Consigne écrite » Recopiez mot pour mot le passage du texte sur l'agence Edufrance qui va de "- à participer à" jusqu'à "d'offres en 2001.".

──────── Texte ────────

En 2000, l'agence a pris en charge directement l'accueil en France de 359 étudiants étrangers auxquels elle a proposé un "produit complet" incluant une formation supérieure et les prestations d'accueil proposées par ses partenaires (EGIDE, CNOUS...). Les « produits » vendus ont concerné pour 75 % des formations longues : la moitié de ces formations longues portait sur l'étude du français langue étrangère, pour 20 % sur les universités d'été, et sur le programme regroupant des écoles d'ingénieurs de plusieurs pays européens.

La répartition géographique des actions de l'agence montre l'importance des étudiants d'origine asiatique (226 étudiants, dont 201 chinois, soit 63 % de l'effectif accueilli). Viennent ensuite les étudiants d'Amérique latine (28 %, surtout du Mexique et du Brésil), puis ceux originaires de pays européens (8 %).

(3) L'ingénierie pédagogique

L'agence Edufrance a mis en place en 1999 un département d'ingénierie pédagogique. En 2000, les activités de ce département ont consisté notamment :

- à mener des études de faisabilité concernant des projets bilatéraux avec l'Égypte (Université française d'Égypte), la Côte d'Ivoire (utilisation du télé-enseignement dans les universités) et le Mexique (création d'un centre de formation aux métiers de la plasturgie) ;

- à participer à la semaine du développement humain de la Banque Mondiale en vue de promouvoir l'expertise française auprès des bailleurs de fonds internationaux, de manière à mieux répondre aux appels d'offres en 2001.

Edufrance a également participé à la promotion de l'expertise française, notamment en matière d'enseignement à distance, en proposant un catalogue de produits pédagogiques spécifiques.

──────── Section des données ────────

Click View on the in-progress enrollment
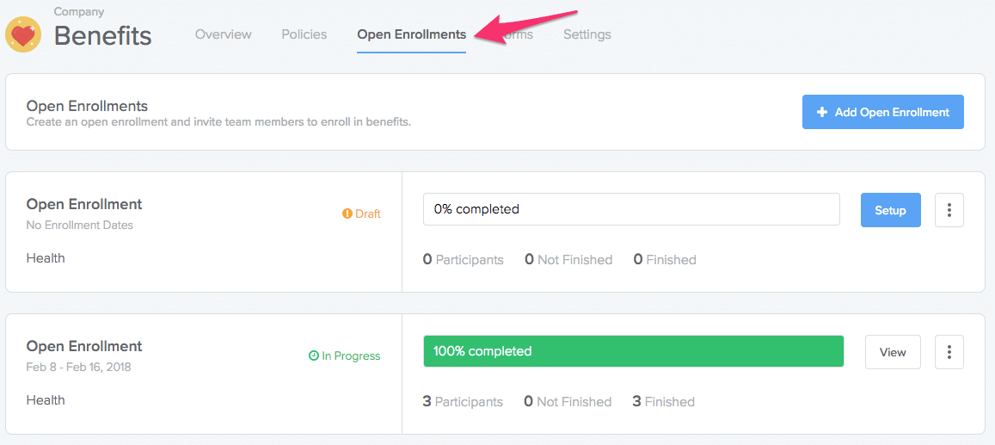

────────

Réponse écrite »
- à participer à la semaine du développement humain de la Banque Mondiale en vue de promouvoir l'expertise française auprès des bailleurs de fonds internationaux, de manière à mieux répondre aux appels d'offres en 2001.